#### [WHAT IS NEEDED]
According to the forum thread about Camp Lucy on Lake Ossipee, the event is a charity event for what?

# Camp Lucy on Lake Ossipee



## PattyMcN123! (Oct 15, 2017)

Wondering if anyone on the forum in the New England area has been to Camp Lucy? I happened to hear about it from a friend that runs the Golden Jubilee each year and am interested in going this Sept. and wanted some firsthand reviews! I will post my experiences if I decide to go. Piper is 6 months old and sounds like she would LOVE it as well. Thanks and 
Blue Skies,Patty


----------



## puddles everywhere (May 13, 2016)

I've heard of a camp "gone to the dogs"? I think this is the correct name....
Think they now have two locations and looks like loads of fun. They are expensive as they offer cabins, meals and trainers for every sport you could imagine. But I haven't heard of Lucy's so if you decide to try it please come back and give a review!

Is this the place you are talking about? https://www.facebook.com/camplucynh/
This is a charity event for golden rescues, how great is that!? Too far away for me but looks like a wonderful event. The FB page doesn't offer much information as to cost, accomodations (if any) or what you need to bring, seminars or classes. 

Anytime you get a group of golden's in the same place it's going to be fun! Hope you get a chance to participate


----------



## PattyMcN123! (Oct 15, 2017)

Yes thats the place and we decided to go, its for a great cause and looks like fun! I will post after the event


----------



## Grom&Gidget13 (Nov 9, 2018)

I know this is an old thread, but how was it? We go up to that area a lot and it sounds like a great event!


----------

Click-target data
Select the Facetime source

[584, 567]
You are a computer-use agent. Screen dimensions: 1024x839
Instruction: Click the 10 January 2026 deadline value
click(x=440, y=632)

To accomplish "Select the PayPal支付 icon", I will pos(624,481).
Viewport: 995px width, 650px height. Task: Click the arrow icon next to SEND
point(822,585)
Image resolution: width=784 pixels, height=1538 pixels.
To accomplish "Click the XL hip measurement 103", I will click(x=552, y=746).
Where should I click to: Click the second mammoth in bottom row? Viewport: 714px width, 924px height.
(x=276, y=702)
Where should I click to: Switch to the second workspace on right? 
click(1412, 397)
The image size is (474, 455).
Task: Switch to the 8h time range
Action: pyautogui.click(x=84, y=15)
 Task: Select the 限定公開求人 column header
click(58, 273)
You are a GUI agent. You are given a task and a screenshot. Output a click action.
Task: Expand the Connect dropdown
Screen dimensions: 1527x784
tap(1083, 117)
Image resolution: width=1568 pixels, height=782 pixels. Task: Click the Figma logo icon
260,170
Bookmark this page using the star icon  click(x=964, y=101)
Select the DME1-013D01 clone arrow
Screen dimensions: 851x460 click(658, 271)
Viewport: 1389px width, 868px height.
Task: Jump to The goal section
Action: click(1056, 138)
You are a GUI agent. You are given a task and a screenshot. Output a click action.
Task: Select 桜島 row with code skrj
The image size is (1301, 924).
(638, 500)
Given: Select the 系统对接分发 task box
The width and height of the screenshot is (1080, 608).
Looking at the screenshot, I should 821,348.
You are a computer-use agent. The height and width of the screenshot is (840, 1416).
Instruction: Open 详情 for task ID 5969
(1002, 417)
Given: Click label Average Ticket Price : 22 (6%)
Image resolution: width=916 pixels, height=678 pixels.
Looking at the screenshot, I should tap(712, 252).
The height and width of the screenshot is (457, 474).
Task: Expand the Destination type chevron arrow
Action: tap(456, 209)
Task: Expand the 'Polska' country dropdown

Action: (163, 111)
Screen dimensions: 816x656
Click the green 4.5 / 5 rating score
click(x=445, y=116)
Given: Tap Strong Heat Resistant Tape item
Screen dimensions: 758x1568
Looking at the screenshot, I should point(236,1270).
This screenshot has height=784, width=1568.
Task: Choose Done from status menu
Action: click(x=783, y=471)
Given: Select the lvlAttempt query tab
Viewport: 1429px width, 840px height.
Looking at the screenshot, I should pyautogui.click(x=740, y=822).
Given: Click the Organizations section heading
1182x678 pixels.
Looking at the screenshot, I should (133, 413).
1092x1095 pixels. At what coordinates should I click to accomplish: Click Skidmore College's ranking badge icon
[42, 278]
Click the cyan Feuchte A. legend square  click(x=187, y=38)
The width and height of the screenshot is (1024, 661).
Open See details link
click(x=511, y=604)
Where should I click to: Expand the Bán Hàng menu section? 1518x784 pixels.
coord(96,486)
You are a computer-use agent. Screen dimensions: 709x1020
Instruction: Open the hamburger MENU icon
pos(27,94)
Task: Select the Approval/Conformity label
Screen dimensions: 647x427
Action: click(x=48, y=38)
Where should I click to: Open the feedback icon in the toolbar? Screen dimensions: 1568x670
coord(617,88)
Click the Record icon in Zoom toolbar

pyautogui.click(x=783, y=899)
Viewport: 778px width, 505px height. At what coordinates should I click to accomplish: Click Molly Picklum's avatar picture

#### [THE SOLUTION]
Golden rescues.